Abstract:
Hydraulic systems particularly adaptable for use in industrial lift trucks utilizing two or more hydraulic cylinders to lift a load. The cylinders are positively connected to the load, and valve means are provided for directing pressurized fluid to the working chambers of all cylinders when heavily loaded and to fewer cylinders when lightly loaded.

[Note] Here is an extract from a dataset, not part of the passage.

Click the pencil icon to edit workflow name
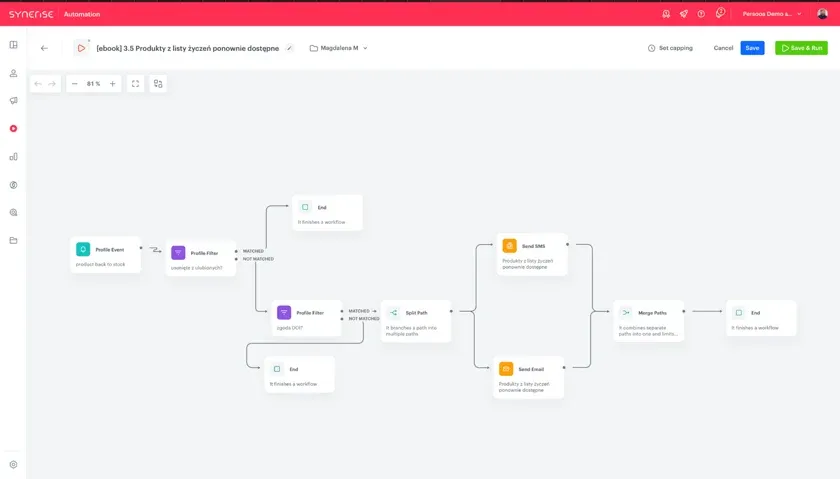This screenshot has height=479, width=840. (x=289, y=48)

Other valve means are provided for directing fluid to the working chambers of the unpressurized cylinders.

Description:
BACKGROUND OF THE INVENTION 
     1. Field Of The Invention 
     The invention relates generally to hydraulic systems for lifting loads, more specifically to such systems wherein lifting speed may be varied in response to changes in the magnitude of the load, and most specifically to the adaptation of such systems for use in industrial lift trucks. 
     2. Description Of The Prior Art 
     Hydraulic circuits for lifting heavy loads at low speeds and light loads at high speeds are known in the prior art. The prior art circuits have suffered from certain disadvantages, however. Most have been suitable for use only in lifting systems employing a single lift cylinder. See, e.g., U.S. Pat. No. 3,071,926 to Olson et al. Those which have been adapted for use in multiple cylinder systems have disadvantageously required manual selection of the speed of operation and/or have failed to effectively provide for smooth, efficient operation. The latter disadvantage is due to the fact that dual speed operation is effected in these systems by disenabling certain cylinder working areas during high speed operation, but provision is not made for maintaining fluid in these areas while minimizing system pressure losses and component complexity. Example of such systems may be seen in U.S. Pat. Nos. 3,530,767 and 3,824,896 to Shook and Tull III. 
     SUMMARY OF THE INVENTION 
     It is therefore an object of the present invention to provide a vehicle having a simple hydraulic circuit for lifting a load by use of multiple lift cylinders wherein the cylinders operate at low speed with high power or at high speed with low power upon sensing the magnitude of the load. 
     It is a further object to provide a circuit that prevents cavitation and ensures smooth movement of the cylinders during the dual speed operation. 
     It is a still further object to provide a circuit in which pressure drops are minimized and system simplicity is enhanced. 
     According to one feature of the present invention a load responsive valve is provided which blocks flow to some of the cylinders when the load is light whereby allowing two speed operation. 
     According to another feature all cylinders are positively connected to the load and means are provided to direct unpressurized fluid to the unused cylinders during high speed operation thereby preventing cavitation and ensuring smooth operation. 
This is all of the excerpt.